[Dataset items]
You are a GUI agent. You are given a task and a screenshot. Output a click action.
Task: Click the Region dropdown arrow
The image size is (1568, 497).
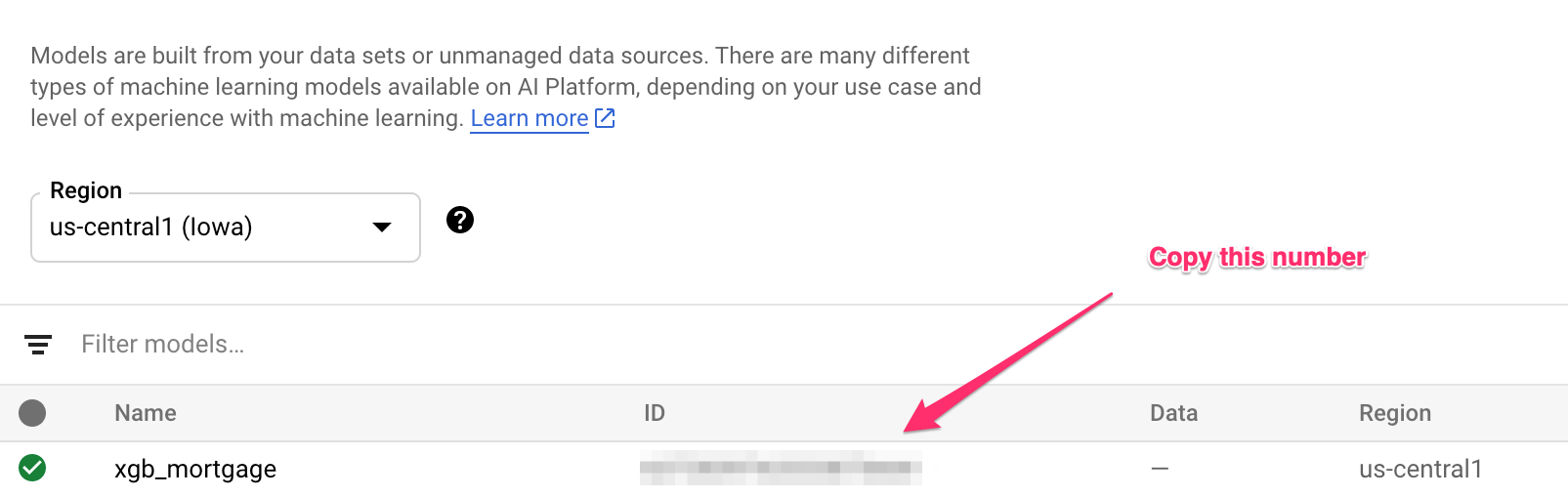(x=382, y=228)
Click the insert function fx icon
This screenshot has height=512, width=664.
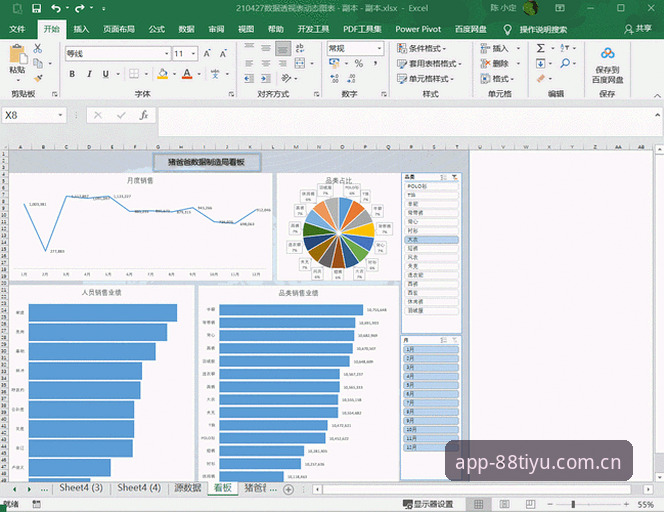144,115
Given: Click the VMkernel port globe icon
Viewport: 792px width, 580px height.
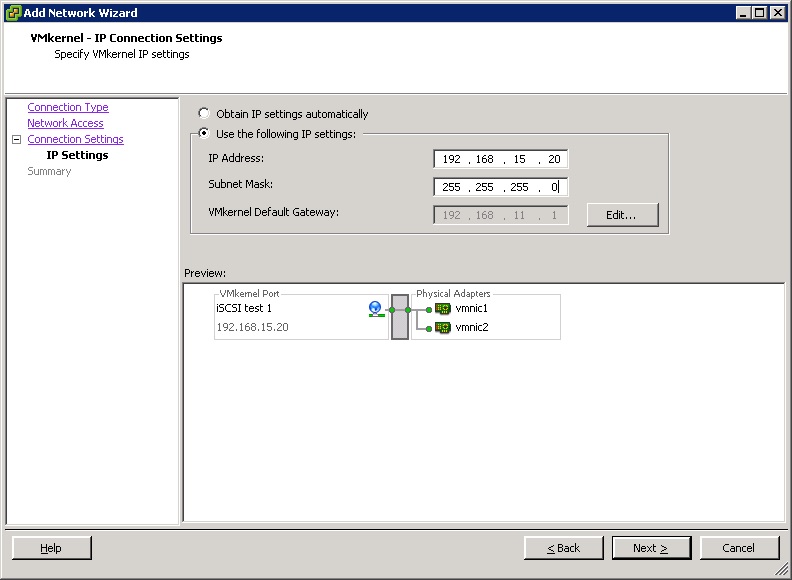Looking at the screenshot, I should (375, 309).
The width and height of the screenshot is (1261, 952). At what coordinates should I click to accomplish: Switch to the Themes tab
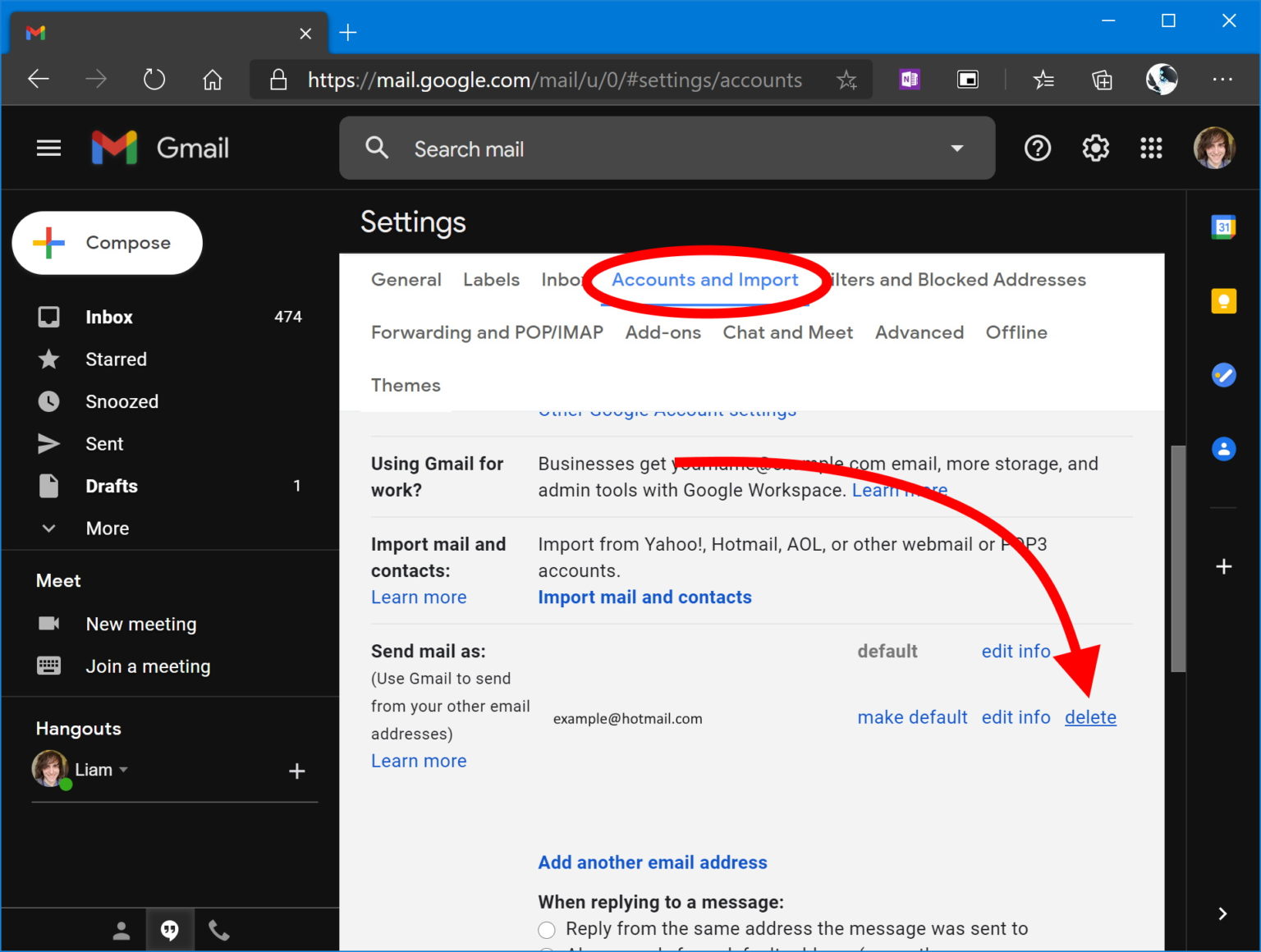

- [To do] The lines from the one containing "This screenshot has height=512, width=664." through the last line of the entries are to be copied exactly, both ends included, and the pictures are to be omitted.

- [Problem solution]
This screenshot has height=512, width=664.
144,115
Given: Click the VMkernel port globe icon
Viewport: 792px width, 580px height.
Looking at the screenshot, I should (375, 309).
The width and height of the screenshot is (1261, 952). At what coordinates should I click to accomplish: Switch to the Themes tab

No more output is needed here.